[Bacaan]
·····

7.   Penanganan pasca panen/ pengangkutan
Ikan yang telah ditampung pada wadah penampungan kemudian dievaluasi dengan menghitung pertumbuhan individu, panjang berat ikan, pertumbuhan biomassa, kelulusan hidup ikan, konversi pakan dan kualitas air. Kolam dan bak pemeliharaan selanjutnya dibersihkan dari sisa lumpur dengan memasukkan air dari secara perlahan dari inlet saluran air tanpa menutup outlet kolam maupun bak pemeliharaan. Simulasi pengangkutan ikan dapat dilakukan dengan memasukkan ikan pada drum penampungan dan plastik yang diberi sedikit oksigen. Simulasi tersebut menggunakan waktu kurang lebih 2 jam masa perjalanan.

·····

[Entri Data]
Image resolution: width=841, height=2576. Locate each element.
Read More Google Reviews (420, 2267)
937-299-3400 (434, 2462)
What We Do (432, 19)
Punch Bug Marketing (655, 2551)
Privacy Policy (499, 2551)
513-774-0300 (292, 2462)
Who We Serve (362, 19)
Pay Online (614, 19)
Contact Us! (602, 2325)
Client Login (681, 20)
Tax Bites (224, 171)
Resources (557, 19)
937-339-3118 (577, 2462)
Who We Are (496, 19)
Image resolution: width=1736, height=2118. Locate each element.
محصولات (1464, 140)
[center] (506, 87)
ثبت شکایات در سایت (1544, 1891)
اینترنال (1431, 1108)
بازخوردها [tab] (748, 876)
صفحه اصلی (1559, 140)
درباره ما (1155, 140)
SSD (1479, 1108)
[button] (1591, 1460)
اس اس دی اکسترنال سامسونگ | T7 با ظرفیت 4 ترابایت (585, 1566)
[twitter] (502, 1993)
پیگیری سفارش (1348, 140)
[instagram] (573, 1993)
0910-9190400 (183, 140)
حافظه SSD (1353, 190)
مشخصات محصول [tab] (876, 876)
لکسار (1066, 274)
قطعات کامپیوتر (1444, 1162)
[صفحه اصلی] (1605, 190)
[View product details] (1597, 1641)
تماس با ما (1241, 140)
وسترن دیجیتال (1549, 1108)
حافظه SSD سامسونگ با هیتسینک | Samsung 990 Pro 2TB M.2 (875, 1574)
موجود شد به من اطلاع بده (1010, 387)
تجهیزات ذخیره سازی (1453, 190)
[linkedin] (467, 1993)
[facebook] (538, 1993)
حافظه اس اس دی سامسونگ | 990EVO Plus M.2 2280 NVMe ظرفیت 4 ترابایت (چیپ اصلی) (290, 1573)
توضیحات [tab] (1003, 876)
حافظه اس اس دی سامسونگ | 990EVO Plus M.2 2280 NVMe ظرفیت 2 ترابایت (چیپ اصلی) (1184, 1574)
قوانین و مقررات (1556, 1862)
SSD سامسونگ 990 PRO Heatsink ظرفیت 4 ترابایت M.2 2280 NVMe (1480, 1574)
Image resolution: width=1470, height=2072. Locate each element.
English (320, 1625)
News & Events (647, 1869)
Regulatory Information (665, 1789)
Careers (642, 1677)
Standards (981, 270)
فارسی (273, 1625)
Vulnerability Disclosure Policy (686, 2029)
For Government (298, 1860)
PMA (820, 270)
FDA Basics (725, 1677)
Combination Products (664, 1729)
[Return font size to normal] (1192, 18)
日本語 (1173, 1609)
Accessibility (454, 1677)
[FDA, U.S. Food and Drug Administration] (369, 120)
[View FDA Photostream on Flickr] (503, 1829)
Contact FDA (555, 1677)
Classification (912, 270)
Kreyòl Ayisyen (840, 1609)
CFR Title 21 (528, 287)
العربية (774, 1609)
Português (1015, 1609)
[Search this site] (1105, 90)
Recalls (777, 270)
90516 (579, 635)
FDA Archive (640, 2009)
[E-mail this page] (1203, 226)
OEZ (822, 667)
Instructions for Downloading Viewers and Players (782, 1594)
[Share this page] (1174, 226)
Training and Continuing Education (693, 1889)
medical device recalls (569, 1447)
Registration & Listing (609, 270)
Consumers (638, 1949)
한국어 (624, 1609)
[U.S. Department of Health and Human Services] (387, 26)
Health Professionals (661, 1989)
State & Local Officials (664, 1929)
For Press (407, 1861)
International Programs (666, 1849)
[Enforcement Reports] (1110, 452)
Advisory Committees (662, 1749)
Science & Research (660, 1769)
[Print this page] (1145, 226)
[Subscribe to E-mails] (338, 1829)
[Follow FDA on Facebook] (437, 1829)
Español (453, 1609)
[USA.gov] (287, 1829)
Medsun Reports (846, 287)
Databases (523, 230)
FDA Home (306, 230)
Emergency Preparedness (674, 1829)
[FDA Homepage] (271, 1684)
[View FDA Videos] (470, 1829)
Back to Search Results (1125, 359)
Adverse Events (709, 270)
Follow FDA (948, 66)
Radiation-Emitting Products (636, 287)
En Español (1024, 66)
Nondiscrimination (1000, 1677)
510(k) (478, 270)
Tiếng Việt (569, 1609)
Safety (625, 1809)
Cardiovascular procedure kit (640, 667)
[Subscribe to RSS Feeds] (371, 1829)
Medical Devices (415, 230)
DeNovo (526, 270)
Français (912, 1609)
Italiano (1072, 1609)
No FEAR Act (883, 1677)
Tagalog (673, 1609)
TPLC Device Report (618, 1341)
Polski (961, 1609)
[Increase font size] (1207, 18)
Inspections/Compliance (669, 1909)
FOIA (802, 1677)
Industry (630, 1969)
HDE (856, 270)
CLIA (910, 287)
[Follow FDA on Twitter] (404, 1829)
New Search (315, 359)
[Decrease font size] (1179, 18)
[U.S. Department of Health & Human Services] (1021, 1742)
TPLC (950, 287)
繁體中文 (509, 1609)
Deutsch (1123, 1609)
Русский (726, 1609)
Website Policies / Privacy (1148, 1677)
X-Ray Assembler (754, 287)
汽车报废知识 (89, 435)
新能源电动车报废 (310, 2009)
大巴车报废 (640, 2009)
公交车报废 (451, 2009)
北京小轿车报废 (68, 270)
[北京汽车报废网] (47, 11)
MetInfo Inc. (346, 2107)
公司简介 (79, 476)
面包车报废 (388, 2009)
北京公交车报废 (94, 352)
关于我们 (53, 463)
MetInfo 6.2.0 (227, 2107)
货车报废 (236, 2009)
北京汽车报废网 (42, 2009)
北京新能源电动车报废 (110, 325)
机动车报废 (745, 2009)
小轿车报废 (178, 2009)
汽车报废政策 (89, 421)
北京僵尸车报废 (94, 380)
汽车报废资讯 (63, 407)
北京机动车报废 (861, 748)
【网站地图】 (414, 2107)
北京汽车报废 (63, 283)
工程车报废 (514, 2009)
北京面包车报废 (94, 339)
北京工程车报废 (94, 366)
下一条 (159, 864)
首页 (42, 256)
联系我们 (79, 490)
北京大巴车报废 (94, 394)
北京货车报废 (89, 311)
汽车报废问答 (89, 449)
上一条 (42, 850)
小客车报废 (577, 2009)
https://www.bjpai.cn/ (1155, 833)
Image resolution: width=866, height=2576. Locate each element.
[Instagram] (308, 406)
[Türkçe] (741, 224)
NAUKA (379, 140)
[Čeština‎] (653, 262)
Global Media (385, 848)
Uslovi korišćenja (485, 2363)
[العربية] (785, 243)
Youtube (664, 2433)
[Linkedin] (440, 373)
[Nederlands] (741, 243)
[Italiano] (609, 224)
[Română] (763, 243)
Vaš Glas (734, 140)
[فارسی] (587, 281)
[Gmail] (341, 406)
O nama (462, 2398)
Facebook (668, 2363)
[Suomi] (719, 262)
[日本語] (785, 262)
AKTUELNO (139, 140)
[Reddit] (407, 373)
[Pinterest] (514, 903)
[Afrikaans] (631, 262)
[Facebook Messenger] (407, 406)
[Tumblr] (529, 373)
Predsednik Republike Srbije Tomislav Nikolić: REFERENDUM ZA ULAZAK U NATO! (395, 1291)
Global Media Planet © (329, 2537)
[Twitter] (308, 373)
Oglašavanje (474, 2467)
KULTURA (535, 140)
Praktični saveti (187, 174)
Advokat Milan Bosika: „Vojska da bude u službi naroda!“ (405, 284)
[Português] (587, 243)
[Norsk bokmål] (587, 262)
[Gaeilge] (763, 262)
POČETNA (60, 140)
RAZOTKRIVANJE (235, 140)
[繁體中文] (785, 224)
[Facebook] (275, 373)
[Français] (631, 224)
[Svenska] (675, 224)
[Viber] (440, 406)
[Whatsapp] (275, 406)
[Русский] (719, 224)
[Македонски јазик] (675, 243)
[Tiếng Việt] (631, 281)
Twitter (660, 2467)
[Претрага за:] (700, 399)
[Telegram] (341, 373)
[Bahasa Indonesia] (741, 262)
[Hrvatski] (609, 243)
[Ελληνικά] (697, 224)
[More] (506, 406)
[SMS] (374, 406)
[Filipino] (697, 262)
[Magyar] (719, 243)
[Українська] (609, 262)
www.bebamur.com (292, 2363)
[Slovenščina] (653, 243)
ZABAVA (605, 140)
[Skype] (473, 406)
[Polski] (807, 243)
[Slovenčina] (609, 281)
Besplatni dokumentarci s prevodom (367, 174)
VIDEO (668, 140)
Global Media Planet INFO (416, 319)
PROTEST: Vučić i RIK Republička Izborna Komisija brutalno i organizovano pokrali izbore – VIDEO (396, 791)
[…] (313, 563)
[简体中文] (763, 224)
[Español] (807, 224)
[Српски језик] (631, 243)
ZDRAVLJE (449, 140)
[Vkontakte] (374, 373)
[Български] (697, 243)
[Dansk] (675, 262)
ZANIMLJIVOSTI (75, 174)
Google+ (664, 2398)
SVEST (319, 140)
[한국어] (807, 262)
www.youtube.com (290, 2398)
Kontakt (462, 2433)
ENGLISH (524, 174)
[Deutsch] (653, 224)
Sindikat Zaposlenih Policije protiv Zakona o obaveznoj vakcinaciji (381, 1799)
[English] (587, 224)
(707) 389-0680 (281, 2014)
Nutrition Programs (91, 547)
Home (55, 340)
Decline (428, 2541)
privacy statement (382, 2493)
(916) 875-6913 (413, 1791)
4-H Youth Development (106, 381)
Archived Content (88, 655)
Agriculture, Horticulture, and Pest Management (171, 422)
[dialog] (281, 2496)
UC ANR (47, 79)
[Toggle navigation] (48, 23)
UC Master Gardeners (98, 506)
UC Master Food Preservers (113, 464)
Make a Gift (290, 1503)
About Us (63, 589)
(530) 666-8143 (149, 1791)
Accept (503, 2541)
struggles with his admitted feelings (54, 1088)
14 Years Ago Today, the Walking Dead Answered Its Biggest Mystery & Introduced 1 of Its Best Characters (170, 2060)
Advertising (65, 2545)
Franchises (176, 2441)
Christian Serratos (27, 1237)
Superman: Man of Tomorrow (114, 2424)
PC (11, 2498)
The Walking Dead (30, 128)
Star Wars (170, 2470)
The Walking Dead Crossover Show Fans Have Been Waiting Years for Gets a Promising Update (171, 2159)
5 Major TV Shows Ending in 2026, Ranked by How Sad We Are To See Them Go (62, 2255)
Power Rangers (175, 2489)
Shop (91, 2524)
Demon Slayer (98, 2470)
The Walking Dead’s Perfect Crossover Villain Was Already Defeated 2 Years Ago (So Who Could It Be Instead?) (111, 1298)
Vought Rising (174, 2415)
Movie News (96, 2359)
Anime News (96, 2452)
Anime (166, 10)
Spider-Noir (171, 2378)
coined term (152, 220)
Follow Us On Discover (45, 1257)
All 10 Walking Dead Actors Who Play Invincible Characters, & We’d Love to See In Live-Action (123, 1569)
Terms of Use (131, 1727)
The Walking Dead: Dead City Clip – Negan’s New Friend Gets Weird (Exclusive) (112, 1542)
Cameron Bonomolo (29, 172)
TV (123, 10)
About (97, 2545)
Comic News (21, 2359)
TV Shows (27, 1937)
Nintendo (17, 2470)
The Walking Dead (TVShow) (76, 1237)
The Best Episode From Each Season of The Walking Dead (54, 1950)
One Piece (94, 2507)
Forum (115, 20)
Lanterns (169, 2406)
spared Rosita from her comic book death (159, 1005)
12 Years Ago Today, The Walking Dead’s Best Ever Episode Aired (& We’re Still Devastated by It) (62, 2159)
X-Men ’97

·····

[Tugas Latihan]
1. Salin bagian bacaan tentang penanganan pascapanen ikan, mulai dari "7.   Penanganan pasca" sampai dengan "jam masa perjalanan.", tanpa mengubah apa pun.
2. Tentukan apakah setiap pernyataan berikut sesuai dengan bacaan tentang penanganan pascapanen ikan. Jawab ya atau tidak, lalu kutip kata-kata dari bacaan yang menjadi dasarnya: (a) simulasi pengangkutan ikan berlangsung kurang lebih dua jam; (b) outlet kolam ditutup ketika kolam dibersihkan dari sisa lumpur; (c) kualitas air termasuk hal yang dievaluasi pada ikan yang telah ditampung.
Materi tersebut tidak memiliki hubungan dengan bacaan.

[Jawaban Tugas]
1.
7.   Penanganan pasca panen/ pengangkutan
Ikan yang telah ditampung pada wadah penampungan kemudian dievaluasi dengan menghitung pertumbuhan individu, panjang berat ikan, pertumbuhan biomassa, kelulusan hidup ikan, konversi pakan dan kualitas air. Kolam dan bak pemeliharaan selanjutnya dibersihkan dari sisa lumpur dengan memasukkan air dari secara perlahan dari inlet saluran air tanpa menutup outlet kolam maupun bak pemeliharaan. Simulasi pengangkutan ikan dapat dilakukan dengan memasukkan ikan pada drum penampungan dan plastik yang diberi sedikit oksigen. Simulasi tersebut menggunakan waktu kurang lebih 2 jam masa perjalanan.

2.
(a) Ya: "Simulasi tersebut menggunakan waktu kurang lebih 2 jam masa perjalanan."
(b) Tidak: "tanpa menutup outlet kolam maupun bak pemeliharaan"
(c) Ya: "konversi pakan dan kualitas air"